> **Material shown**
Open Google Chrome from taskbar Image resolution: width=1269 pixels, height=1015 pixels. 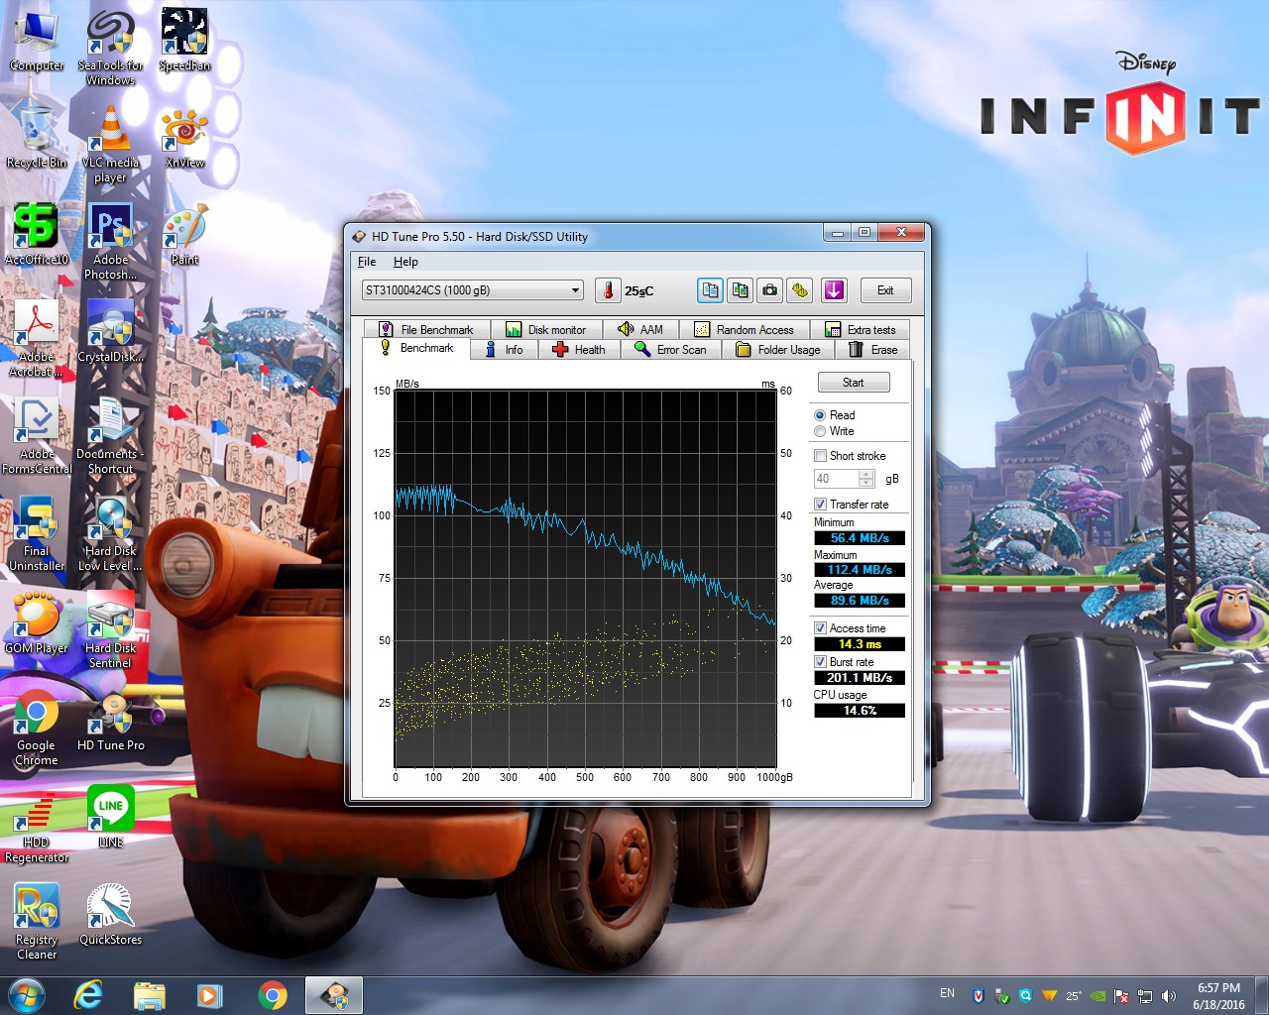273,995
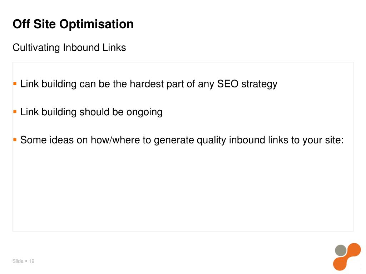366x274 pixels.
Task: Click the 'Off Site Optimisation' title
Action: [x=73, y=24]
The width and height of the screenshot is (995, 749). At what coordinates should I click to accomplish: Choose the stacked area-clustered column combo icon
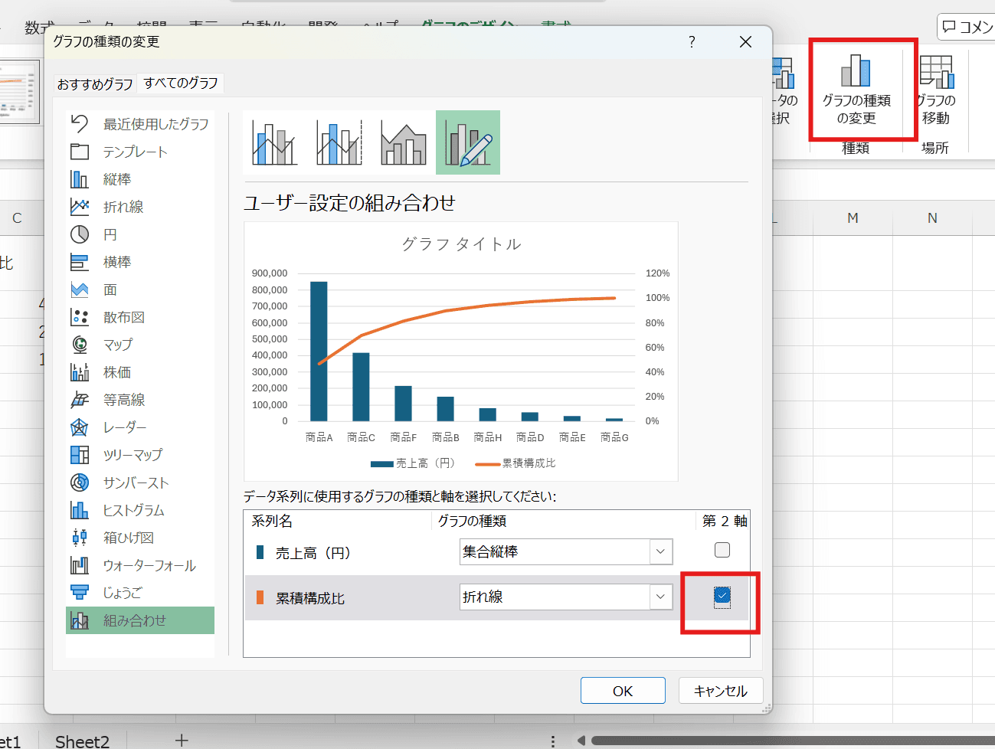(403, 142)
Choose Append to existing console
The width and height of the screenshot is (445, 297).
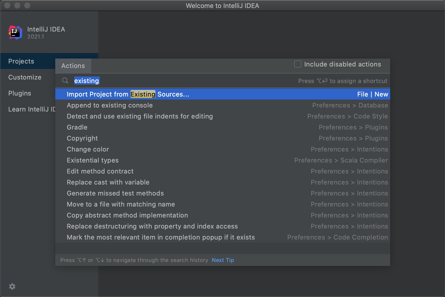(x=110, y=105)
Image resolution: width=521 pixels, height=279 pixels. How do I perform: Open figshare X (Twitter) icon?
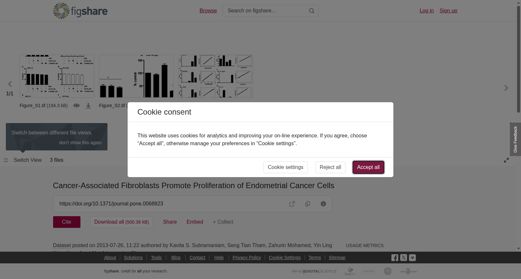(x=403, y=258)
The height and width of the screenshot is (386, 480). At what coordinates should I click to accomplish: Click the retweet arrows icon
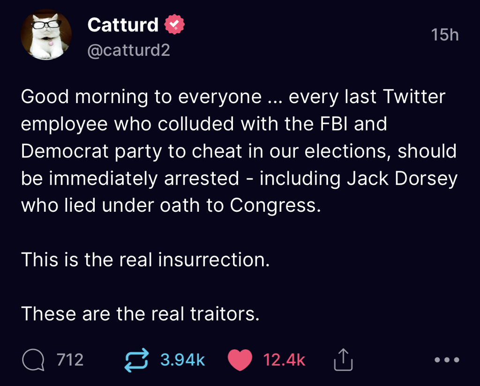[x=137, y=360]
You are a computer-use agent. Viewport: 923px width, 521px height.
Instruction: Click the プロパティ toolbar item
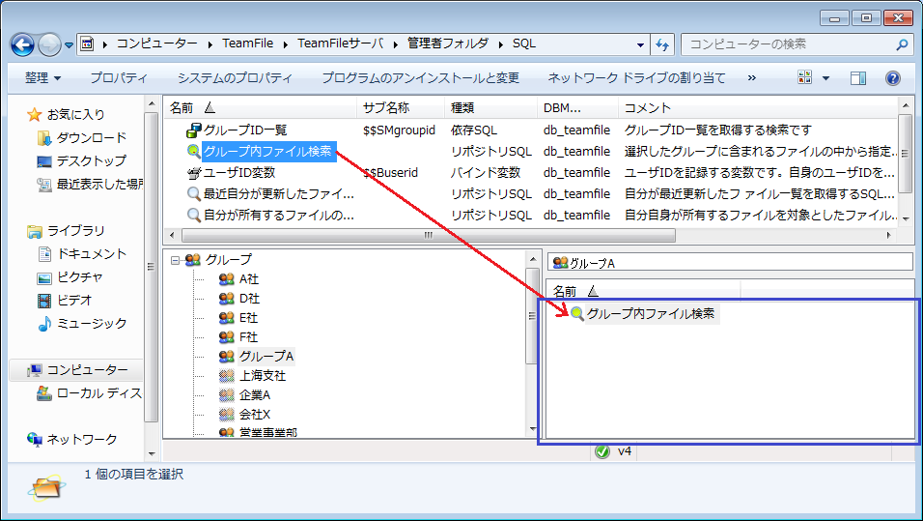(x=119, y=78)
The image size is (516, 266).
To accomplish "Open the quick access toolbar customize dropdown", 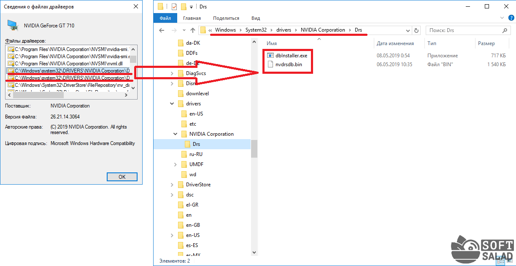I will click(191, 7).
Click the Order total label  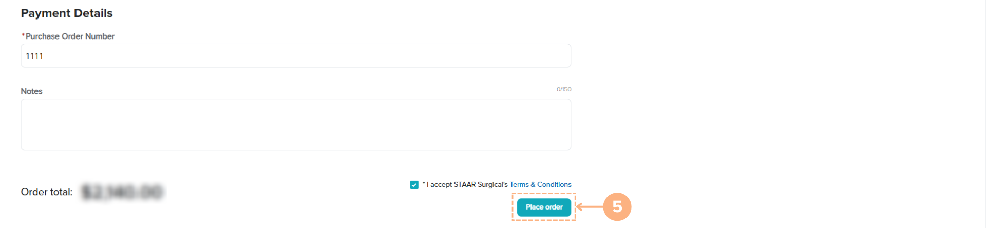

> **Required action**
Would you write out exactly the lines above, starting at the line containing "Image resolution: width=521" and stopping after the line containing "The image size is (516, 266)."? Omit the pictures.

> **Answer below**
Image resolution: width=521 pixels, height=279 pixels. How do I perform: Open figshare X (Twitter) icon?
(x=403, y=258)
The height and width of the screenshot is (386, 480). At what coordinates should I click to accomplish: Click the retweet arrows icon
[x=137, y=360]
You are a computer-use agent. Viewport: 923px width, 521px height.
Instruction: Click the プロパティ toolbar item
(x=119, y=78)
The image size is (516, 266).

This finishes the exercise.